Roasted Butternut Squash and Sage Risotto
Pureed roasted butternut squash makes a great addition to this autumn-inspired risotto, which is finished with chopped fresh sage and grated Parmigiano-Reggiano cheese. The risotto is prepared using the Kenwood Cooking Chef, a versatile machine that allows you to cook directly in the mixing bowl.
- 1 small butternut squash, halved and seeded
- 2 Tbs. olive oil
- Kosher salt and freshly ground pepper, to taste
- 4 Tbs. (1/2 stick) unsalted butter
- 2 shallots, finely chopped
- 1 3/4 cups Arborio rice
- 1/4 cup dry white wine
- 3 1/4 cups chicken or vegetable stock, plus more as needed
- 1 Tbs. chopped fresh sage
- 1/2 cup grated Parmigiano-Reggiano cheese
Preheat an oven to 400ºF. Line a baking sheet with aluminum foil.
Drizzle the squash cavities with the olive oil and season with salt and pepper. Place, cut side down, on the prepared baking sheet and roast until tender, 30 to 45 minutes. When the squash is cool enough to handle, scoop out the flesh and place in a Kenwood Cooking Chef fitted with the blender attachment. Cover with the lid and puree until smooth. Set aside.
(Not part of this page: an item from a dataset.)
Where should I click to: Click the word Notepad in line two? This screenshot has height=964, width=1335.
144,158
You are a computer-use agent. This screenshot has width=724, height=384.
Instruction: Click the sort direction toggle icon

Fit the Kenwood Cooking Chef with the Flexi Beater, preheat to maximum temperature and set to stirring speed 1. Add 2 Tbs. of the butter and the shallots and cook until softened, 4 to 6 minutes. Add the rice and cook for about 2 minutes. Add the wine and cook until most of it is absorbed, about 30 seconds. Add the 3 1/4 cups stock and reduce the temperature to 212ºF. Cook until the rice is tender, adding more stock as needed, about 15 minutes; during the last 5 minutes of cooking, add the squash puree and sage. Add the cheese and the remaining 2 Tbs. butter, stirring until melted. Serve immediately. Serves 4 to 6.
Adapted from Recipes for the Cooking Chef, edited by Kenwood Ltd. & Jennie Shapter (Published by Kenwood Ltd.)